Lobee Salad Recipe

To all of the devoted Lent-ers, I know it can be difficult to getthe daily recommended allowances of protein on a vegan diet. Many of my family members are observing Paas and I have made it my goal to  create meals that are satiating as well as fully nutritious.

In the next few weeks, I will be posting multiple recipes that are totally vegan and delishious, some of which are classic as well as a few new dishes I’ve been working on.

Like most legumes, pinto beans are loaded with dietary fiber and a decent amount of protein. What you may not know is, they are also high in folate as well as a handful of other minerals, making them a great source of nutrients.

Things you will need:
5 qt. pot
Can Opener
Chef’s Knife
Cutting Board

Ingredients:
2 cans of pinto beans, opened and drained (this is a great shortcut)
3-4 Tbs. of olive oil
2 onions, diced
2-3 Tbs. tomato paste
1 Tbs. of sugar
3 Tbs. white vinegar
2 tsp. flour
1 pinch of cayenne
2 tsp. Kosher salt
1 tsp. fresh black pepper

Instructions:
Place pot over a medium flame and add in olive oil.  Add in diced onions and cook until slightly golden. Stir in tomato paste and cook down for 2-3 minutes. Add in the remainder of the ingredients, including the beans. Simmer on low for 20-30 minutes, this will allow all the flavors to marry together. Feel free to adjust vinegar and cayenne to your liking. I tend to like a nice tangy flavor in my lobee salad. Experiment and make it your own!

Chef’s Note:
Lobee salad begs to be eaten with lebni(for those of us whom are not on Paas), a plate full of fresh herbs, and some fresh lavash.
Some canned pinto beans contain a lot of salt. Take this in consideration when adding your own salt.

Information shown:
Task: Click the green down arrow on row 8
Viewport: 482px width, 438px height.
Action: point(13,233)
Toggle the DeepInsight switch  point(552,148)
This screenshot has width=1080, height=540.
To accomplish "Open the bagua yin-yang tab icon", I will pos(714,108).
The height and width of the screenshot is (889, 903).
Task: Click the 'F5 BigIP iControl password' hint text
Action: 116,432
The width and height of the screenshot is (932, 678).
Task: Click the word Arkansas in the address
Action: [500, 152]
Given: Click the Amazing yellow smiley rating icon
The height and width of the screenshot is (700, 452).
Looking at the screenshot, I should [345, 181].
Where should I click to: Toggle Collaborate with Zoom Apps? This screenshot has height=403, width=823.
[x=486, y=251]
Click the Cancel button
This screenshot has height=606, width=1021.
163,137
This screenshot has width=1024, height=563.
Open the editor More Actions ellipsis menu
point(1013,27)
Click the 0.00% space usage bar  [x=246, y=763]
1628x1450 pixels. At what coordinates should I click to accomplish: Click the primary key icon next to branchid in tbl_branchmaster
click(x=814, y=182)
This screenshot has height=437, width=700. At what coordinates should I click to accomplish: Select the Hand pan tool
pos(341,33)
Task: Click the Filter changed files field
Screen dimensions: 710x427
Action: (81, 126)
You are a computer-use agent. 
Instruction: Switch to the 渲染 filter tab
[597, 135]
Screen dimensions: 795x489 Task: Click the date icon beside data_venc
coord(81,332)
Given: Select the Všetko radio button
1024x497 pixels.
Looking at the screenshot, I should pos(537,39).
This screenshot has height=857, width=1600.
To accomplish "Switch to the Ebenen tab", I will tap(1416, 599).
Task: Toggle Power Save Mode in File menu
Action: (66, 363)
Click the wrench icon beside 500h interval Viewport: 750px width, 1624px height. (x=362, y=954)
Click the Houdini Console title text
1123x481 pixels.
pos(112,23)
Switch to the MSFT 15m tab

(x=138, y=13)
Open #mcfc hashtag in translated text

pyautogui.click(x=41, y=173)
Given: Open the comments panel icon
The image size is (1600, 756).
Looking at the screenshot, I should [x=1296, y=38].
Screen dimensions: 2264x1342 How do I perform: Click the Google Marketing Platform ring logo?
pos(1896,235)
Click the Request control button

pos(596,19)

What the exercise asks: Copy the part of the lobee salad recipe that opens with the words "In the next" and closes with "been working on.", swapping "multiple" for "several". The entries have no role in what is asked here.

Result of the task:
In the next few weeks, I will be posting several recipes that are totally vegan and delishious, some of which are classic as well as a few new dishes I’ve been working on.